(Stored records)
----

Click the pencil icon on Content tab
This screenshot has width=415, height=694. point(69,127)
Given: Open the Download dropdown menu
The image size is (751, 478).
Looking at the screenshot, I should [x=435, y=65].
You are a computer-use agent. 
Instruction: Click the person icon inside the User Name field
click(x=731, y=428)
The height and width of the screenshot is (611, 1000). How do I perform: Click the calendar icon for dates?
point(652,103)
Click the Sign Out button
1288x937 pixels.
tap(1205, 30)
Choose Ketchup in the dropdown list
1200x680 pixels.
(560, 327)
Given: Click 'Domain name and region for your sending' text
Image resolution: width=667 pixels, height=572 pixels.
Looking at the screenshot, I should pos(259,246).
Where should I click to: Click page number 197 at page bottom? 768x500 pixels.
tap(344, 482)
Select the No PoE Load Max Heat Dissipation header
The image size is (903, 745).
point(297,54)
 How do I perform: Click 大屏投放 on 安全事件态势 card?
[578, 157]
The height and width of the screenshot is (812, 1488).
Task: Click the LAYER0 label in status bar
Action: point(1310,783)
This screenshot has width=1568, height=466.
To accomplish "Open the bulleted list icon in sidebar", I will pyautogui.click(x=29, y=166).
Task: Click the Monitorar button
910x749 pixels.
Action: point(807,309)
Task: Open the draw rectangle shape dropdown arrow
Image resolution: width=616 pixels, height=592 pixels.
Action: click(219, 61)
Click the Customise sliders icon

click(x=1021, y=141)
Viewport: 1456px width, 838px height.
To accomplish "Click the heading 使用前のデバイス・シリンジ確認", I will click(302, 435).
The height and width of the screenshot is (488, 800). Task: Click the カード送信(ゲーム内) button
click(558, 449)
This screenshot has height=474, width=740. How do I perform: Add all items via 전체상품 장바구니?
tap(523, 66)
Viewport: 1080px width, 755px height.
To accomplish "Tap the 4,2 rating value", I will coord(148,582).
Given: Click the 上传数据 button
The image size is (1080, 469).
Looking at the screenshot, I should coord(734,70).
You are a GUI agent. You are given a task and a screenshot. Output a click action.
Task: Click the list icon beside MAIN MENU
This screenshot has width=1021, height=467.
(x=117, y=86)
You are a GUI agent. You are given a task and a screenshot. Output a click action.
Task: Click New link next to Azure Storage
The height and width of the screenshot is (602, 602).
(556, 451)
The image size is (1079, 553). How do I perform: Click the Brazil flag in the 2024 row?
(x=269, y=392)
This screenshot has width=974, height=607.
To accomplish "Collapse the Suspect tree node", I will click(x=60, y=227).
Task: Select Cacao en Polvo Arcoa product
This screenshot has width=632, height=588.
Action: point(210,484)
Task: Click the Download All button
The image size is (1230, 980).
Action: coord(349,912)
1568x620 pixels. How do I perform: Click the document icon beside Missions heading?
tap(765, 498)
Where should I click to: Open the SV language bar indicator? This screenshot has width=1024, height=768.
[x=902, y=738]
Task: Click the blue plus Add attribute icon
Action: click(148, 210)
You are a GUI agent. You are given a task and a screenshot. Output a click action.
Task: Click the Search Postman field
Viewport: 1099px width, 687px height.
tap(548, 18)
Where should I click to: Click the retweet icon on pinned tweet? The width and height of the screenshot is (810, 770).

----

= TASK DETAILS =
Looking at the entries above, can you reproduce exactly the lines from the one that holds "How do I perform: Click 大屏投放 on 安全事件态势 card?" through the one that holds "Task: Click the list icon beside MAIN MENU", and only those?

= OUTPUT OF THE EXERCISE =
 How do I perform: Click 大屏投放 on 安全事件态势 card?
[578, 157]
The height and width of the screenshot is (812, 1488).
Task: Click the LAYER0 label in status bar
Action: point(1310,783)
This screenshot has width=1568, height=466.
To accomplish "Open the bulleted list icon in sidebar", I will pyautogui.click(x=29, y=166).
Task: Click the Monitorar button
910x749 pixels.
Action: point(807,309)
Task: Open the draw rectangle shape dropdown arrow
Image resolution: width=616 pixels, height=592 pixels.
Action: click(219, 61)
Click the Customise sliders icon

click(x=1021, y=141)
Viewport: 1456px width, 838px height.
To accomplish "Click the heading 使用前のデバイス・シリンジ確認", I will click(302, 435).
The height and width of the screenshot is (488, 800). Task: Click the カード送信(ゲーム内) button
click(558, 449)
This screenshot has height=474, width=740. How do I perform: Add all items via 전체상품 장바구니?
tap(523, 66)
Viewport: 1080px width, 755px height.
To accomplish "Tap the 4,2 rating value", I will coord(148,582).
Given: Click the 上传数据 button
The image size is (1080, 469).
Looking at the screenshot, I should coord(734,70).
You are a GUI agent. You are given a task and a screenshot. Output a click action.
Task: Click the list icon beside MAIN MENU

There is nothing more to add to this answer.